Ну да, это все же было бы довольно курьезным шагом. Из того же ряда, что эпитет, которым меня одарил другой директор Института национальной памяти, из предыдущего парламентского срока «Права и Справедливости», Януш Куртыка. Он назвал меня «вампиром историографии».
Враг, предатель, доносчик, клеветник, антиполяк, полонофоб, вампир — тебе ведь неприятны такие эпитеты?
Это язык невежества. Поляки, как показывают социологические опросы, в большинстве своем уверены, что пострадали во время войны больше или, во всяком случае, так же сильно, как евреи. Иначе говоря, элементарное невежество относительно того, чем являлся Холокост, в современном польском обществе — норма.
Я хотела спросить, насколько тебе неприятны подобные эпитеты.

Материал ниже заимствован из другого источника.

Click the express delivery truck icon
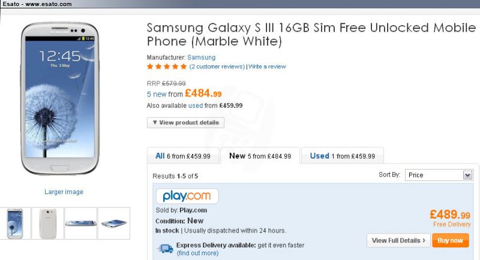 tap(166, 249)
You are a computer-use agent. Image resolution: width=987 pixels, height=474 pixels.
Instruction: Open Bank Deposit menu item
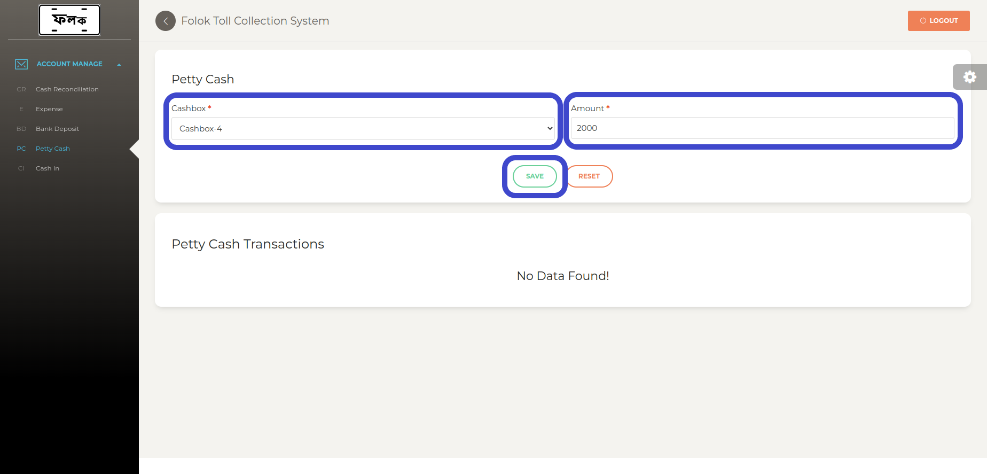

Как всякий человек, выходящий на публичную сцену, — политик, артист, художник, журналист — я не имею права жаловаться, если люди, не имея не малейшего понятия о моих сочинениях, чувствуют себя вправе высказываться на мой счет. Такова цена публичности. Это понятно. Но не стоит преувеличивать: гораздо чаще я сталкиваюсь с совершенно иной реакцией окружения. До меня доносится множество трогательных голосов со всего мира — мои книги переведены на многие языки, — и в Польше у меня тоже есть преданные читатели, благодарные за то, что я написал.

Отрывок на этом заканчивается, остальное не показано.